**Questions to answer**.
[1] In the passage on building back better, how large is the social and climate plan of US President Biden that passed the House?
[2] From the passage on building back better, reproduce word for word the stretch that begins with the words containing "During the height" and ends with "post pandemic recovery.".

**Passage**.
Will countries really build back better?
During the height of the pandemic much was made about the need to “build back better” once economies reopened. Who the pandemic affected most in regions across the world highlighted the influence of income, access, and the overall issue of inequality that exists between different members of society. As noted by Jonathan Weisman in a 19th November 2021 article in The New York Times “it laid bare economic stagnation in the middle class and the soaring wealth of the super rich.” Consumers and investors, ever more reliant on social media as we all sat in our homes, heard stories of poor treatment of employees by some companies, and reacted by selling shares and/or not buying from those companies. Governments, in response to these growing social pressures, vowed that inequality and inequity would be addressed as part of the post pandemic recovery.
These kind words and good intentions may yet be overshadowed by sticky inflation. The rapid rise in global inflation, fuelled by a surge in demand for energy and goods once these economies started to re-open and also, in some countries, by direct fiscal transfers to individuals or companies, is causing policymakers and even consumers to have a rethink. Although central banks initially called it “transitory, inflation is proving far stickier as raw material shortages, labour shortages, high shipping costs, and supply bottlenecks continue. So the question of being able to “build back better” without adding to inflationary pressures that are already forcing some central banks, in response to changes in inflationary expectations, to act more quickly than they initially anticipated, does become a societally relevant one. There are rising political pressures on central banks to act as populations, used to years of virtually no or “too low” inflation, are hitting the panic button, resulting in a slowdown in growth. Given that Covid is resurging in parts of the world (and was never truly contained in others), it could create a perfect storm for policymakers if continuing supply problems along with labour shortages, rising wages and uncertainty over how real rising productivity rates are, lead to stagflation.
And although the earlier calls for building back better recognised the need for improving equality of opportunity for workers, the noose is tightening on central banks and policy makers to act as tightening labour markets, skills mismatches, and the structural barriers still existing in some countries, notably in Europe, may make such promises hard to fulfill. There will likely be an increase in debates over the next few months about how new EU spending programmes, promises made in the UK Autumn budget, and the recently passed Infrastructure bill in the US may all affect inflation. And despite US President Biden’s $1.75 trillion social and climate plan passing the House last week, it will likely undergo some serious revisions for it to pass Senate scrutiny.

**Exercise data**.
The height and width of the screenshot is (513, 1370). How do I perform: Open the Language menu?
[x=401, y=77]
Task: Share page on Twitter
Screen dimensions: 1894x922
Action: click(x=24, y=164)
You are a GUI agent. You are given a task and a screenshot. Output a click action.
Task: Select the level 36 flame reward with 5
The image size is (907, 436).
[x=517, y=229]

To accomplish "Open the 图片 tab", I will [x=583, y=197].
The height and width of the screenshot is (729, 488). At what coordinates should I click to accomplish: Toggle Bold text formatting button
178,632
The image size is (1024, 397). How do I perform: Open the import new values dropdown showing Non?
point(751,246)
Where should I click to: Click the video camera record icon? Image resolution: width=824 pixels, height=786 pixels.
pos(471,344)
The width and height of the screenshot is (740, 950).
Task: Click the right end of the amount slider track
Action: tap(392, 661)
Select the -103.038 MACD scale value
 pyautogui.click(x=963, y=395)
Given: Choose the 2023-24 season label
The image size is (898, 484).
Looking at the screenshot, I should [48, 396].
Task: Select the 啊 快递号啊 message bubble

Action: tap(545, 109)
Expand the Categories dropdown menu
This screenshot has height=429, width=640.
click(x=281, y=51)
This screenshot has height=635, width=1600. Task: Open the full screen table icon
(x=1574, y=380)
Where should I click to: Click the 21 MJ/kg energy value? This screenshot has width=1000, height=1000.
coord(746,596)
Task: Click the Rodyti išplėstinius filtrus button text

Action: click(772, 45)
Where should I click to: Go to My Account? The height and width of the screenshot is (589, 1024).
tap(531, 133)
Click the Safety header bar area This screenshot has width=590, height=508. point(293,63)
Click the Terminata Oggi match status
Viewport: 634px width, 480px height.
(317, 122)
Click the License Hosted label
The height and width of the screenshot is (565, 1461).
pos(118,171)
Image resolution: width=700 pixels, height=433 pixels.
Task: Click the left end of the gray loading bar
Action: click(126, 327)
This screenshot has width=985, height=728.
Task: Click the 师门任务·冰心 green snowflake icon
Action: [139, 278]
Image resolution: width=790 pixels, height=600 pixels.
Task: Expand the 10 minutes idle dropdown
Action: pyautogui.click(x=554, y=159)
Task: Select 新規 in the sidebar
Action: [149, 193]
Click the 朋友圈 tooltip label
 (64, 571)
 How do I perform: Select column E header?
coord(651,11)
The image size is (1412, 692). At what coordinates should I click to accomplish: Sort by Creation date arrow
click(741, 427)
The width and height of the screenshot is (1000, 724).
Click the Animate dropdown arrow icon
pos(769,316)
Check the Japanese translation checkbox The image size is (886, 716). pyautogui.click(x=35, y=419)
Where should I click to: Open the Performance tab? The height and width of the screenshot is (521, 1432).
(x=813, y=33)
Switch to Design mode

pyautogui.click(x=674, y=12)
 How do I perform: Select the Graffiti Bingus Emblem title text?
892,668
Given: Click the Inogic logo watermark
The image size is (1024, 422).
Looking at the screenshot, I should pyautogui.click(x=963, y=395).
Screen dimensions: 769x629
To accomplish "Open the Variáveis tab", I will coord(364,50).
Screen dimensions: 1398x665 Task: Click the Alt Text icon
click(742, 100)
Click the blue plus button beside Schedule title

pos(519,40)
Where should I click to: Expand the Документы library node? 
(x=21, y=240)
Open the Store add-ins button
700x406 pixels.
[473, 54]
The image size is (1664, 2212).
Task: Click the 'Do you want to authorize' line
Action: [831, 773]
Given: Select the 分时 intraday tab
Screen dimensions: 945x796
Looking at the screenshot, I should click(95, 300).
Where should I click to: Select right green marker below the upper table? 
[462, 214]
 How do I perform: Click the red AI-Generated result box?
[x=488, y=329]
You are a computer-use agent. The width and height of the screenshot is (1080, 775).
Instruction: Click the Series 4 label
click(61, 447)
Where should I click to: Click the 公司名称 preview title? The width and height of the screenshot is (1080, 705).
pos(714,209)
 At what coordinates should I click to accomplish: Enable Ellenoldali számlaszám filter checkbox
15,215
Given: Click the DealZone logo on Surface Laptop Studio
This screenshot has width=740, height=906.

**Set of answers**.
[1] $1.75 trillion.

[2]
During the height of the pandemic much was made about the need to “build back better” once economies reopened. Who the pandemic affected most in regions across the world highlighted the influence of income, access, and the overall issue of inequality that exists between different members of society. As noted by Jonathan Weisman in a 19th November 2021 article in The New York Times “it laid bare economic stagnation in the middle class and the soaring wealth of the super rich.” Consumers and investors, ever more reliant on social media as we all sat in our homes, heard stories of poor treatment of employees by some companies, and reacted by selling shares and/or not buying from those companies. Governments, in response to these growing social pressures, vowed that inequality and inequity would be addressed as part of the post pandemic recovery.